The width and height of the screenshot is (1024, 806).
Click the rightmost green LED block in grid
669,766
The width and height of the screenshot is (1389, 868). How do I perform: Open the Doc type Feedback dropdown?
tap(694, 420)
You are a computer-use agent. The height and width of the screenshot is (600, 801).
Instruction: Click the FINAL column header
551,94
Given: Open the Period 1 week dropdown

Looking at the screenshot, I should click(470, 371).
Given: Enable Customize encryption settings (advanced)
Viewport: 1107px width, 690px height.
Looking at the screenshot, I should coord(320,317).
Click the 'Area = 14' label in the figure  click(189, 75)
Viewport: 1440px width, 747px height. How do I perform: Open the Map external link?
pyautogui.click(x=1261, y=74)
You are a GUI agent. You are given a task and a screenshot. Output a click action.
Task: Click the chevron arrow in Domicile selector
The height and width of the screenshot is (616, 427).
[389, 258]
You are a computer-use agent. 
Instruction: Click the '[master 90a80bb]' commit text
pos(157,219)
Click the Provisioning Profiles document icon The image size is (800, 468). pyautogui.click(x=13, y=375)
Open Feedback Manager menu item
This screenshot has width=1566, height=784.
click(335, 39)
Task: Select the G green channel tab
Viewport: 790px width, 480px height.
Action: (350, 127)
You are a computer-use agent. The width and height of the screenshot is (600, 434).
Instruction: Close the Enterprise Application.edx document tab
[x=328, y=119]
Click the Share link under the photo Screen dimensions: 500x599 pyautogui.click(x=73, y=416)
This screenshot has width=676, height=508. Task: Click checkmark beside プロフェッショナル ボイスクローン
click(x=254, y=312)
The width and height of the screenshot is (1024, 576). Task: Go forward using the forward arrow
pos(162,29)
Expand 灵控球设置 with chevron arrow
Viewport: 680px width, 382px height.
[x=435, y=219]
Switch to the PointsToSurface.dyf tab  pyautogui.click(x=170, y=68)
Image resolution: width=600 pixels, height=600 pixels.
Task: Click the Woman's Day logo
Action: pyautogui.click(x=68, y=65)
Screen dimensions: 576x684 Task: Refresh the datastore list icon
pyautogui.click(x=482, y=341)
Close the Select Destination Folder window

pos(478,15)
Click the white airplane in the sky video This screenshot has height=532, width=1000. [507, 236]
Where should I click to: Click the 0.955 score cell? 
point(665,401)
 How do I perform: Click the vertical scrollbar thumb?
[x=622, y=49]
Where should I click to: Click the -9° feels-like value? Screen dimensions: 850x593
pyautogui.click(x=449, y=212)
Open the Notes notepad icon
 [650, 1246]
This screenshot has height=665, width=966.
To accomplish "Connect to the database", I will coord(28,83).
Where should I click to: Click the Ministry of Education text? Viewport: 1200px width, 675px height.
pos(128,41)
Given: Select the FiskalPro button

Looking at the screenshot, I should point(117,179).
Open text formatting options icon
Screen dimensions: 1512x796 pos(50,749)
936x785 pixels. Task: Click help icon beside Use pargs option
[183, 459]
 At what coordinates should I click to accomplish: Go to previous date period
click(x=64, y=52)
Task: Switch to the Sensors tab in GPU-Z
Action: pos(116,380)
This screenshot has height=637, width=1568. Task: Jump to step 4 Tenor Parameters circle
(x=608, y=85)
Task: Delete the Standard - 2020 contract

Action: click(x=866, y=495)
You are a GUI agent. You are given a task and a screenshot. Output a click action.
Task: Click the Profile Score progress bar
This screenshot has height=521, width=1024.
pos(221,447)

About this exercise => Pull out all lines in the data above that include "computer".

Output of the task =>
You are a computer-use agent. The height and width of the screenshot is (600, 801).
You are a computer-use agent. 
You are a computer-use agent. The width and height of the screenshot is (600, 434).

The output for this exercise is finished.